Collected data entries
*** Block opens ***

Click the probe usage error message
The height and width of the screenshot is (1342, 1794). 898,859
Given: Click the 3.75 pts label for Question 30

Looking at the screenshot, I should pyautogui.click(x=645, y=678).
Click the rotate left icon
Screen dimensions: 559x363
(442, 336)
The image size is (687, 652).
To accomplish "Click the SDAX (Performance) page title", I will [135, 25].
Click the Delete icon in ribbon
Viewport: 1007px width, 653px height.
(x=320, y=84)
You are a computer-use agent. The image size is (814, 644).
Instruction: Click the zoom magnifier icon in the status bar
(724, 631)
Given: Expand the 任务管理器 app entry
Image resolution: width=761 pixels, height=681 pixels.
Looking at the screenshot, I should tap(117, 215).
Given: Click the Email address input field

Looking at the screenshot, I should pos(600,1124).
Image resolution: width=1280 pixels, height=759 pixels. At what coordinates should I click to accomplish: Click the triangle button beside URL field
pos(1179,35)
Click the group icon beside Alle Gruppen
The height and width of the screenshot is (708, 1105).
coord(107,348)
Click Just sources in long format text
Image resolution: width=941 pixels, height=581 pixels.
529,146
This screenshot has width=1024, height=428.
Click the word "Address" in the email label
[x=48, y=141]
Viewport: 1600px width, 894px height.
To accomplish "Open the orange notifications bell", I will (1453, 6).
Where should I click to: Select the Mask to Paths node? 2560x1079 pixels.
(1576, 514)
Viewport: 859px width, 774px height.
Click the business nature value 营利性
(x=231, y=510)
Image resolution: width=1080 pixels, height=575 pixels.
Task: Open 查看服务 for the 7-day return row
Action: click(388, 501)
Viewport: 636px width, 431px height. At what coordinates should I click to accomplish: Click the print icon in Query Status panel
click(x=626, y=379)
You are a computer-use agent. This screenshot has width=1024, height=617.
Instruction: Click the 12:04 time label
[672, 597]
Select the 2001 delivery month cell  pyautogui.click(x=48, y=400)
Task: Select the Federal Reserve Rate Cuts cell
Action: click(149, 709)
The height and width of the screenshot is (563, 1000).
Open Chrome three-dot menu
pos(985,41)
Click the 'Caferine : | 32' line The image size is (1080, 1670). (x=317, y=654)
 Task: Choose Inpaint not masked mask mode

*** Block closes ***

WORK TASK
Output each record precisely as written.

SOLUTION TO THIS PROBLEM
Click the probe usage error message
The height and width of the screenshot is (1342, 1794). 898,859
Given: Click the 3.75 pts label for Question 30

Looking at the screenshot, I should pyautogui.click(x=645, y=678).
Click the rotate left icon
Screen dimensions: 559x363
(442, 336)
The image size is (687, 652).
To accomplish "Click the SDAX (Performance) page title", I will [135, 25].
Click the Delete icon in ribbon
Viewport: 1007px width, 653px height.
(x=320, y=84)
You are a computer-use agent. The image size is (814, 644).
Instruction: Click the zoom magnifier icon in the status bar
(724, 631)
Given: Expand the 任务管理器 app entry
Image resolution: width=761 pixels, height=681 pixels.
Looking at the screenshot, I should tap(117, 215).
Given: Click the Email address input field

Looking at the screenshot, I should pos(600,1124).
Image resolution: width=1280 pixels, height=759 pixels. At what coordinates should I click to accomplish: Click the triangle button beside URL field
pos(1179,35)
Click the group icon beside Alle Gruppen
The height and width of the screenshot is (708, 1105).
coord(107,348)
Click Just sources in long format text
Image resolution: width=941 pixels, height=581 pixels.
529,146
This screenshot has width=1024, height=428.
Click the word "Address" in the email label
[x=48, y=141]
Viewport: 1600px width, 894px height.
To accomplish "Open the orange notifications bell", I will (1453, 6).
Where should I click to: Select the Mask to Paths node? 2560x1079 pixels.
(1576, 514)
Viewport: 859px width, 774px height.
Click the business nature value 营利性
(x=231, y=510)
Image resolution: width=1080 pixels, height=575 pixels.
Task: Open 查看服务 for the 7-day return row
Action: click(388, 501)
Viewport: 636px width, 431px height. At what coordinates should I click to accomplish: Click the print icon in Query Status panel
click(x=626, y=379)
You are a computer-use agent. This screenshot has width=1024, height=617.
Instruction: Click the 12:04 time label
[672, 597]
Select the 2001 delivery month cell  pyautogui.click(x=48, y=400)
Task: Select the Federal Reserve Rate Cuts cell
Action: click(149, 709)
The height and width of the screenshot is (563, 1000).
Open Chrome three-dot menu
pos(985,41)
Click the 'Caferine : | 32' line The image size is (1080, 1670). (x=317, y=654)
 Task: Choose Inpaint not masked mask mode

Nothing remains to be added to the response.